The appeal was upheld with costs. The High Court judgment was set aside and replaced with an order granting judgment in favour of the plaintiff (Visser) for payment of R3,200,000, plus interest at 15.5% per annum from 3 December 2010 to date of payment, and costs of suit.
An insurer seeking to avoid liability under s 59(1)(a) of the Long-Term Insurance Act 52 of 1998 on grounds of misrepresentation or non-disclosure bears the onus of proving: (1) that a representation was made; (2) that it was untrue; (3) that the insured was aware or knew the facts that ought to have been disclosed at the time the representation was made; and (4) that the non-disclosure or misrepresentation materially affected the assessment of risk. The admission of documents under rule 35(9) and (10) of the Uniform Rules of Court does not extend to admission of the truth of their contents. Hospital records constitute hearsay evidence unless the doctors who made the entries testify, and absent such testimony or a successful application under s 3 of the Law of Evidence Amendment Act 45 of 1988, such contents cannot be relied upon to prove the facts stated therein. An insurer cannot discharge its onus of proof based on inadmissible hearsay evidence or incomplete and speculative medical records.
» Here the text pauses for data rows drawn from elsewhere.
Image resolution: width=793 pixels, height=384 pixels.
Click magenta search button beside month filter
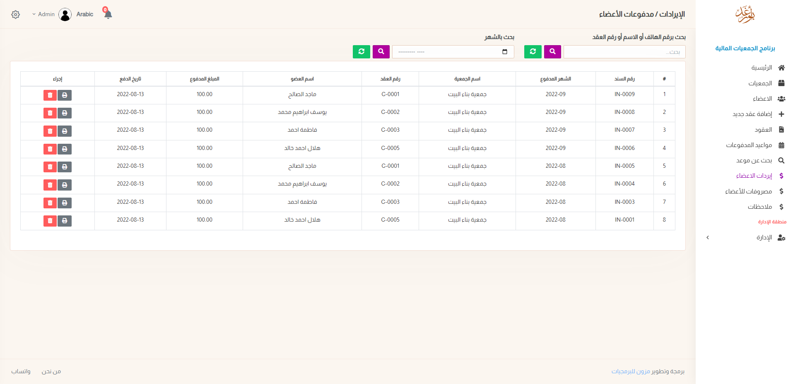[x=381, y=52]
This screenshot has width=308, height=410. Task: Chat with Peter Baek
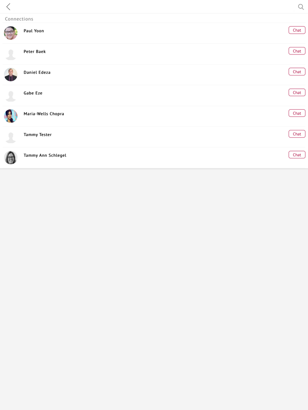tap(297, 51)
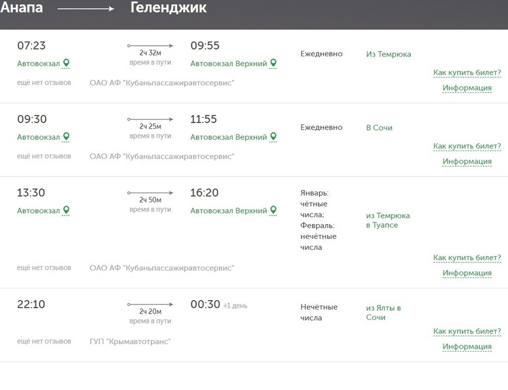This screenshot has height=390, width=508.
Task: Click carrier name ГУП "Крымавтотранс"
Action: pos(130,342)
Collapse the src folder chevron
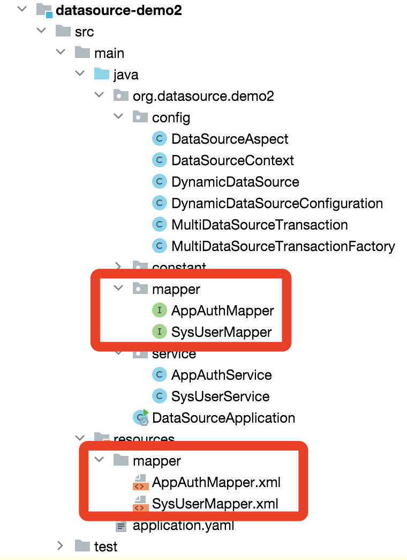Image resolution: width=407 pixels, height=560 pixels. pos(41,31)
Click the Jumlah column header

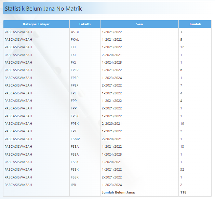[195, 24]
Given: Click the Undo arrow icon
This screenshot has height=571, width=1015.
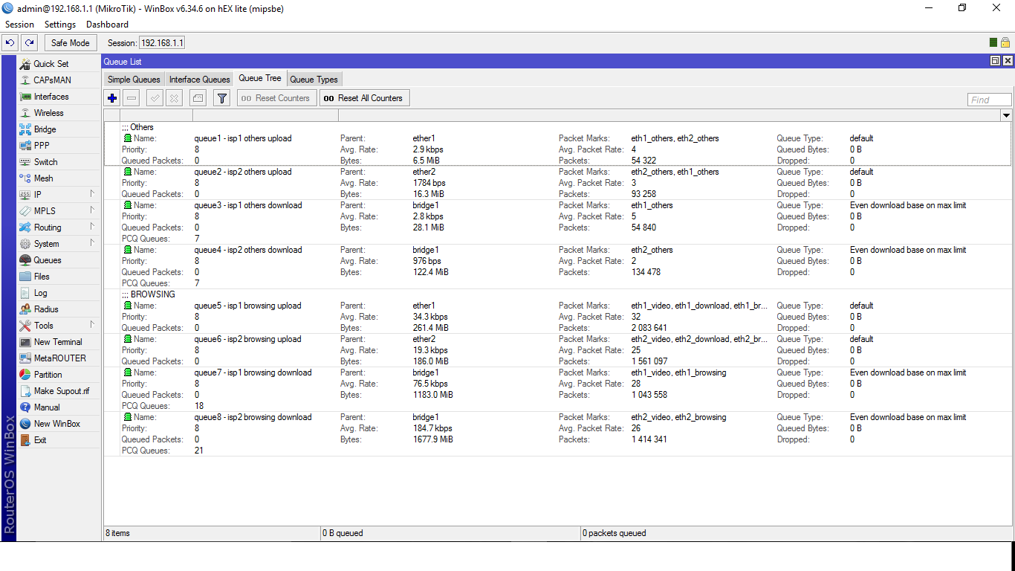Looking at the screenshot, I should [x=10, y=43].
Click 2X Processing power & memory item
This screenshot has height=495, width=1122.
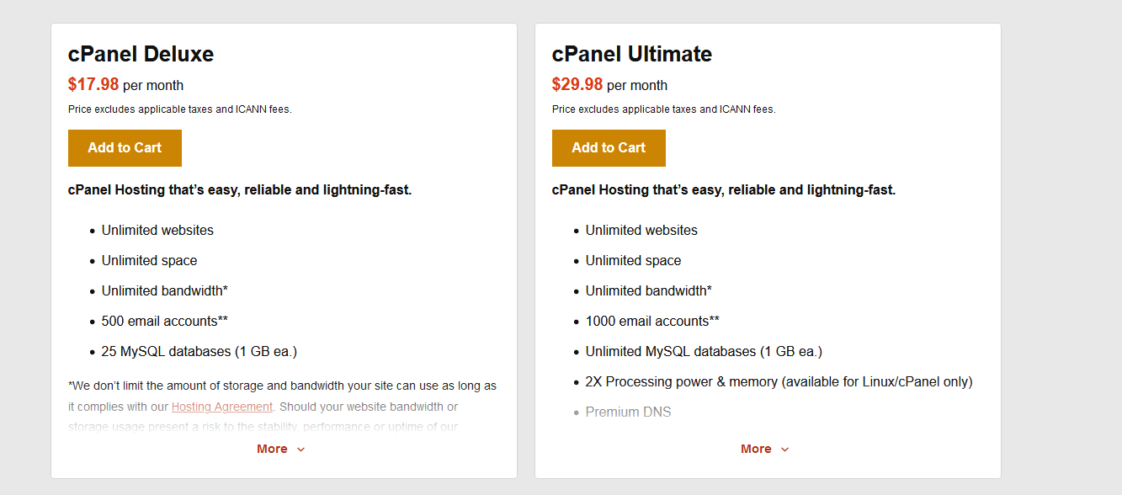[x=779, y=381]
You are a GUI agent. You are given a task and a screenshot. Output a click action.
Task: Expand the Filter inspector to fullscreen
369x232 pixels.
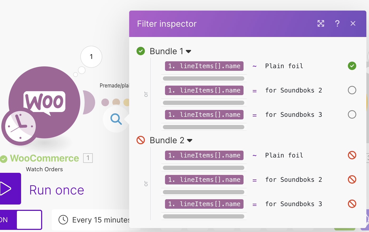coord(321,24)
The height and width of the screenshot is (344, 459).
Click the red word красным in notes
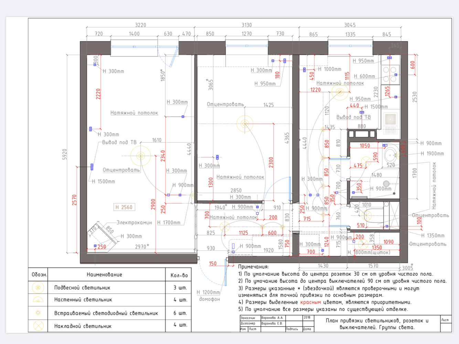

Willis JA provided extensive obiter observations on the law of materiality in insurance contracts, noting the conceptual difference between materiality 'in the wider sense' (which includes non-disclosure, the insured's awareness, and materiality of the non-disclosure) and 'in the narrower sense' (materiality per se separated from the non-disclosure and the insured's state of mind). He cautioned against conflating these concepts, as this can lead to confusion. Willis JA also observed that there is an 'osmotic relationship' between questions of law and fact in materiality assessments, though they should remain conceptually distinct. He noted that the state of mind of the insured regarding what should be disclosed involves both subjective elements (what the insured thought and understood) and objective elements (what facts could reasonably have been expected to be disclosed). Additionally, Willis JA commented on admissions against interest and vicarious admissions, warning of the danger of circular reasoning and emphasizing the distinction between admissibility of hearsay and admissions of fact. He stressed that all questions of admissibility ultimately relate to relevance, reliability, and the constitutional right to a fair trial under s 34 of the Constitution.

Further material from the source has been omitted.